| Extracted data |
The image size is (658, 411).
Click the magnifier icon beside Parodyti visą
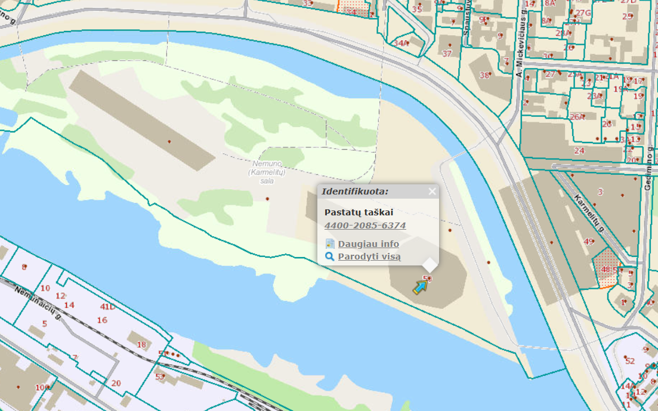tap(330, 257)
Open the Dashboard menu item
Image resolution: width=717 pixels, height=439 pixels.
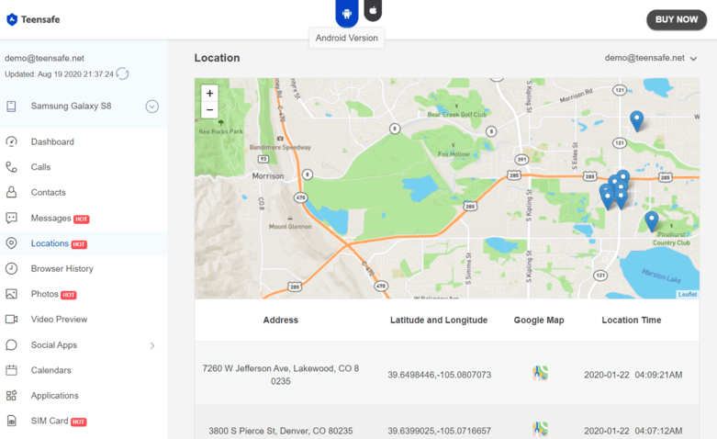(52, 141)
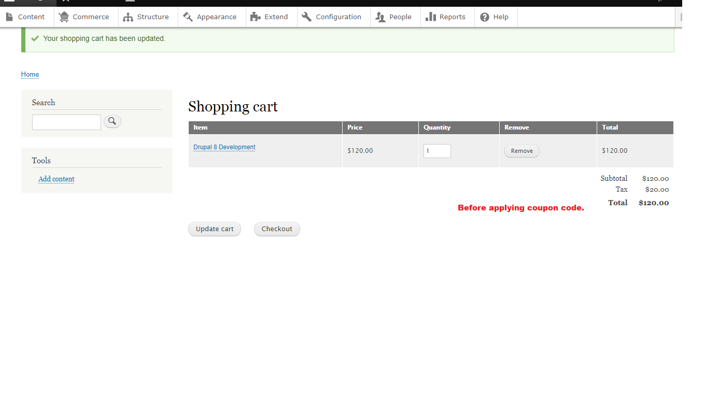Open the Content page icon
Viewport: 705px width, 398px height.
click(9, 17)
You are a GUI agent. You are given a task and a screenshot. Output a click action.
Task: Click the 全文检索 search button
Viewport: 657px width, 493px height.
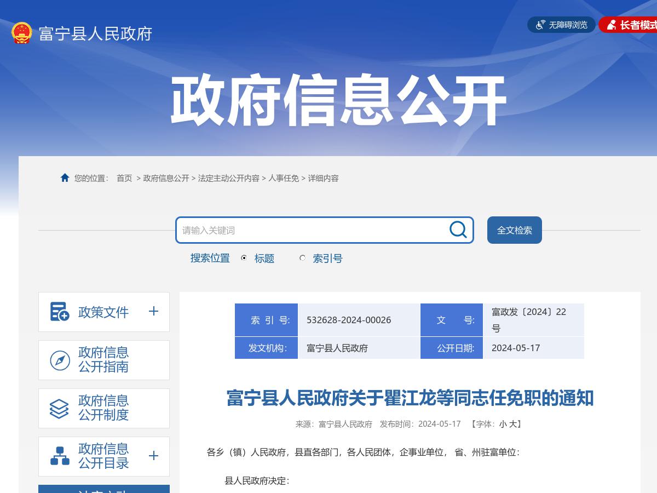point(514,230)
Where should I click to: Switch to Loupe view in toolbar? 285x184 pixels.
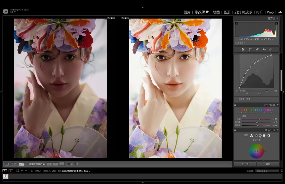tap(7, 164)

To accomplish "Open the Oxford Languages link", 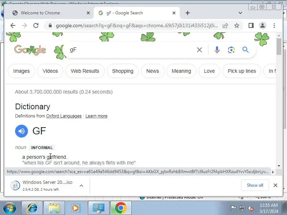I will coord(64,116).
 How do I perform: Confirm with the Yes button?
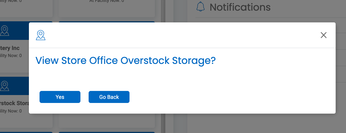pyautogui.click(x=60, y=97)
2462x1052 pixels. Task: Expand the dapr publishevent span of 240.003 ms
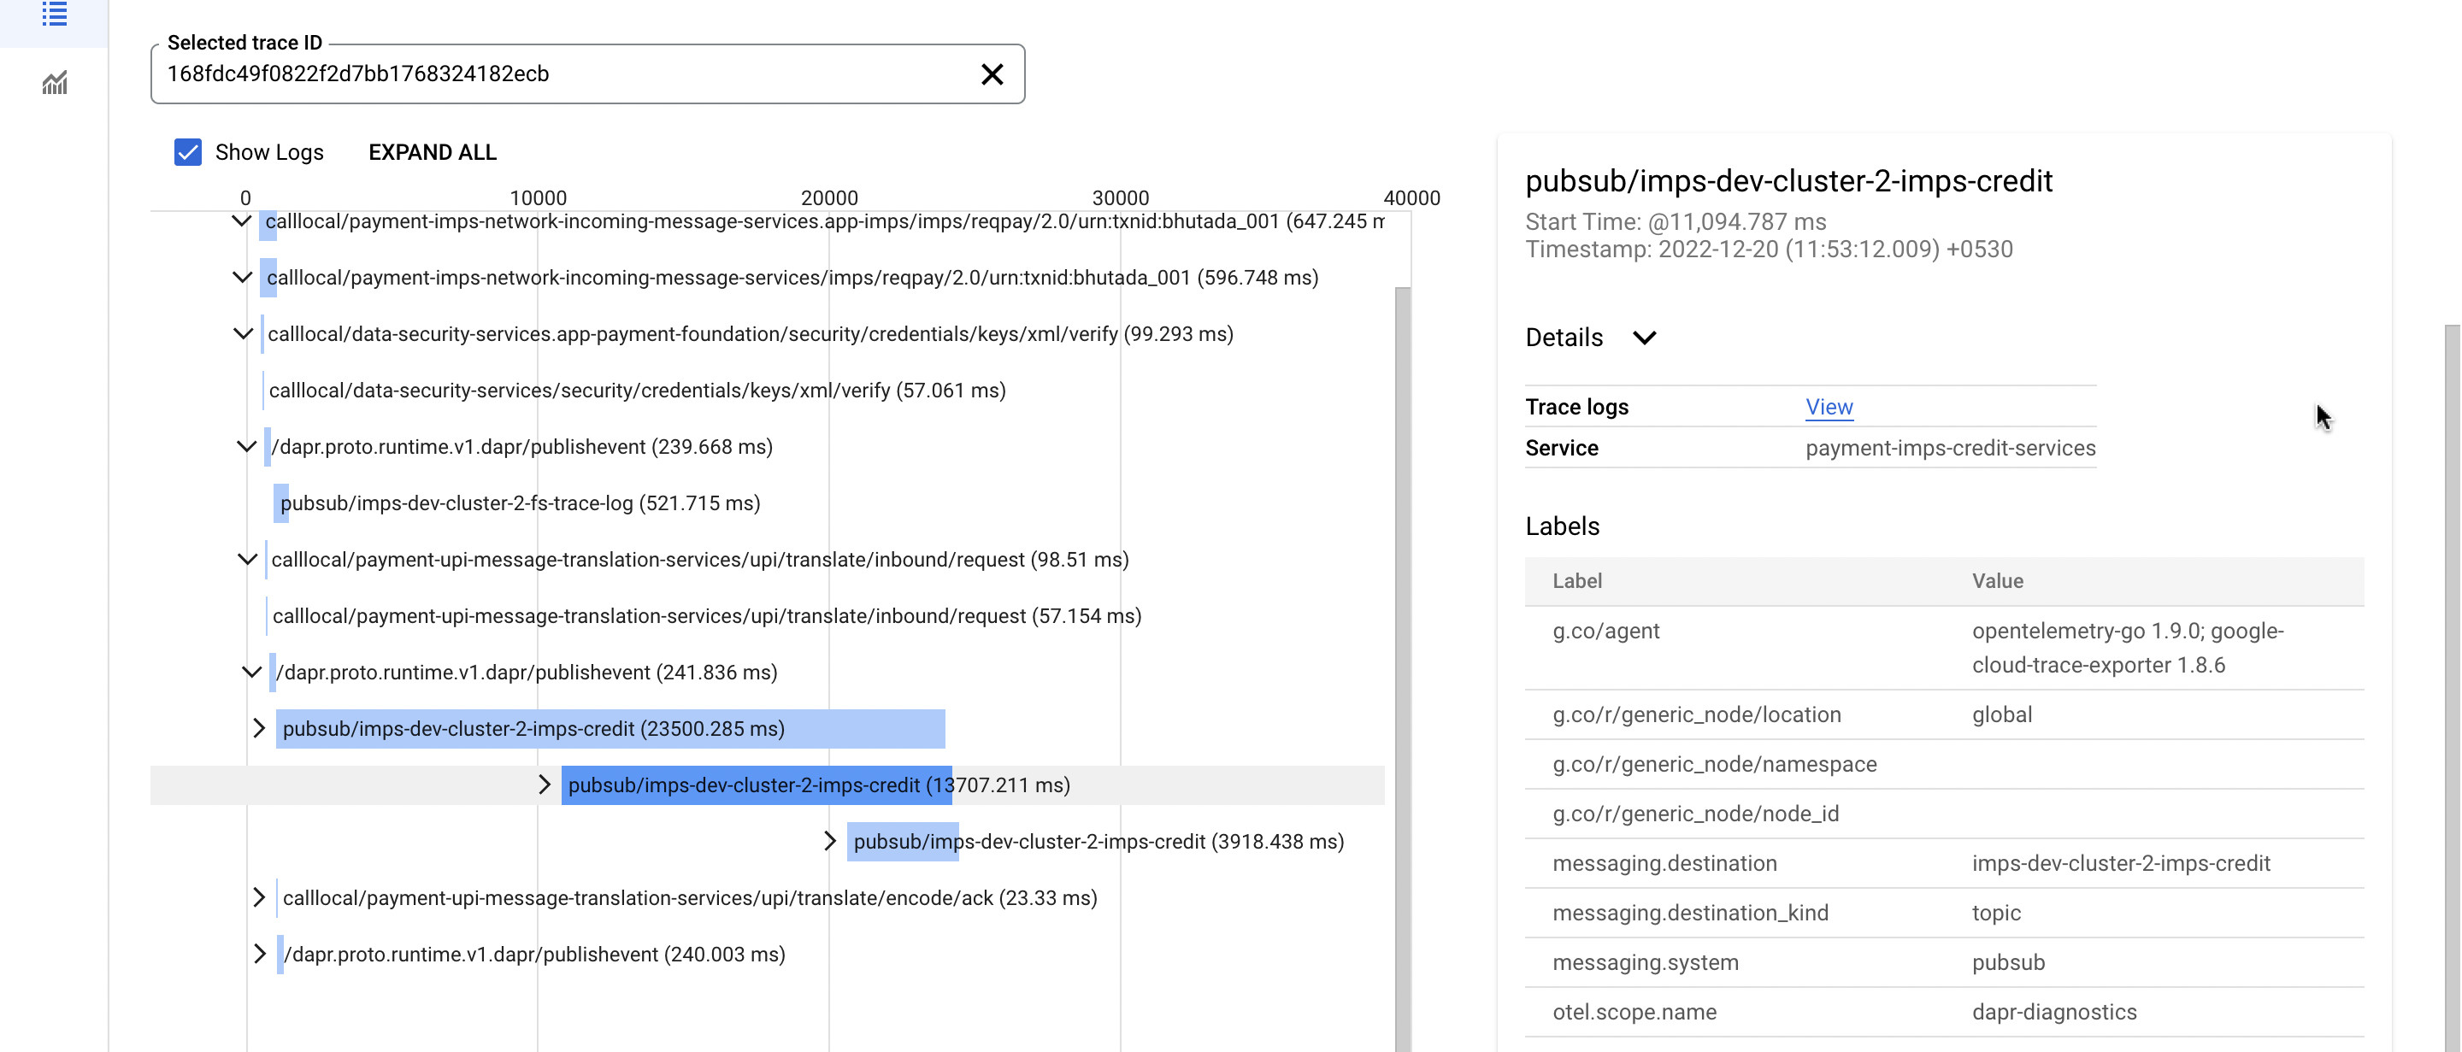[258, 953]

| Written task |
Quote the data verbatim from the line containing "2462x1052 pixels. Task: Expand" through the end of the data, omitting the pictures.

| Reply |
2462x1052 pixels. Task: Expand the dapr publishevent span of 240.003 ms
[258, 953]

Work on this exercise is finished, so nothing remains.